Prevention is better than cure

Effective education can prevent many problems in our lives, communities and society. Unfortunately we as a human race spend more time fixing problems after they have occurred, rather than preventing them with education.  If you are not part of the solution you are part of the problem.

It helps me understand humans to a greater level

I am thirsty for works on memory, learning, processing, communication, interaction and risk.  All of this curiosity helps me explore, test and understand. Hopefully over time it improves my lessons and the students retention and ability to use the knowledge.

I believe in meritocracy

I am strong believer that our society has too much cronyism and nepotism and this needs to be balanced with meritocracy. Note I said balanced not replaced.  There are days when I would suggest that meritocracy should be then dominant force, but not completely replace.

I like partnership

For me I have a contract with each of my students.  They do their part and I will do mine.  Sometimes life intervenes and does not allow the student to put the work in.  I don’t have that choice.

I like accountability

In the end you get to see how successful you are as a teacher by the students work.  When did you teach well and when you communicated a concept that was unrefined or too fluffy. For me this holds me accountable.

The global need to share

Like most human beings I have the need for acknowledgement, to belong and be part of something.  Teaching satisfies part of that need.

It reminds me to be patient, understanding and compassionate

The most effective teacher will take their time and not hurry a student.  They will allow ideas and thoughts to grow in the student and I greenhouse them until they are ready to be challenged.  I don’t believe the Socratic method is always helpful, especially in early stages of knowledge development; it can force people down a path of believing in what they can defend.  It can be very aggressive which not all humans appreciate. Nature often reminds us that to allow something to grow, you have to wait. Don’t get me wrong, there comes a time for testing where the Socratic method is very helpful.

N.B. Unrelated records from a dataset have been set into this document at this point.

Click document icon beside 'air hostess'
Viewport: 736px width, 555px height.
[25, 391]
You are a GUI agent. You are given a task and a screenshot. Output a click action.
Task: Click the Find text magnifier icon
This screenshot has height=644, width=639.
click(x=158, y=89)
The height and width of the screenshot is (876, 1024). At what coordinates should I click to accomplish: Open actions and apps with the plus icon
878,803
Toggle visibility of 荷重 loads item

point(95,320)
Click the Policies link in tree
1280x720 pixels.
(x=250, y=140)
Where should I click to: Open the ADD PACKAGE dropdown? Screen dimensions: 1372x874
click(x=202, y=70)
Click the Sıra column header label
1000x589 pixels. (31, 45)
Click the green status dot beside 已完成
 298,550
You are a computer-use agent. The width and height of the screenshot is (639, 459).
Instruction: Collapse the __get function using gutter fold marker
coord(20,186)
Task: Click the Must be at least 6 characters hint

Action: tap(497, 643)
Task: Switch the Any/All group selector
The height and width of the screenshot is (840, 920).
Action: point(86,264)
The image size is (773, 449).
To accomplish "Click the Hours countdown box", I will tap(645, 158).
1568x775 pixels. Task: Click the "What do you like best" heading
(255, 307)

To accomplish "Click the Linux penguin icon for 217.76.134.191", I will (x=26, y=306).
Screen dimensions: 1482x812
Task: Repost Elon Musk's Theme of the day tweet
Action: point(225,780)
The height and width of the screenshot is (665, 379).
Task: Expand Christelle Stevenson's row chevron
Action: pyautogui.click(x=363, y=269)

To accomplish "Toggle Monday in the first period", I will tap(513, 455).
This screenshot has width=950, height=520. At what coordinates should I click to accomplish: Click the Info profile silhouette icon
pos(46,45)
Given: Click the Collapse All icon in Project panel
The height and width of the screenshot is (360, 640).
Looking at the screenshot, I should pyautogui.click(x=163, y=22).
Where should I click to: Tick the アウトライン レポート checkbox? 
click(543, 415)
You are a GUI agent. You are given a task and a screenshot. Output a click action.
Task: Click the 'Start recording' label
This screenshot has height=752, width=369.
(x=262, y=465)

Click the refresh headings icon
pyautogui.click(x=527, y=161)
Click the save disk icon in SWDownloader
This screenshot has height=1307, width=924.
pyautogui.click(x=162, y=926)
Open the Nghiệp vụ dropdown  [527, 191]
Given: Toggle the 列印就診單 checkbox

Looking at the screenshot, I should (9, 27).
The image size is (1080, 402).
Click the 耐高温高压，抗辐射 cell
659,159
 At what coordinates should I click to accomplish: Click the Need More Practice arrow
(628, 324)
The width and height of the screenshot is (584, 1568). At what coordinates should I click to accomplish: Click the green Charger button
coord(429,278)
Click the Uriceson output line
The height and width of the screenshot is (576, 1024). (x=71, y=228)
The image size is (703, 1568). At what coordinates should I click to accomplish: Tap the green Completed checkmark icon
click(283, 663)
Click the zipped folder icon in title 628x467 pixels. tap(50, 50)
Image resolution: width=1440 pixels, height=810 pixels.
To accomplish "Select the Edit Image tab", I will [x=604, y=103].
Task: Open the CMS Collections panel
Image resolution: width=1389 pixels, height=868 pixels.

It improves my ability to explain and communicate

For every lesson I have to think of a number of ways to explain the same concept, so that students with different learning styles can understand the concept well and grow beyond it. Very helpful in business.

It improves my leadership & mentoring

My simply philosophy for my employed teams, is to help them out grow you and the organisation, so they move on.  I don’t expect anything to be forever.  If you want to keep people in your life you have to work at it and try not to take each other for granted.  Even so I think those people who work or play together for long periods have found a way to evolve and grow together. I have and do coach/ mentor a number of business leaders and politicians, I will cover this in another blog.

Teaching is not just in the classroom.

Mentor, Coach, friend, lover, colleague, leader, follower, we are all teachers.

“Those that cannot do, teach” Anon

Whilst I don’t agree with this statement, for many of reasons above.  For me teaching is part of my life not the whole of it, hence why I prefer to do it part-time.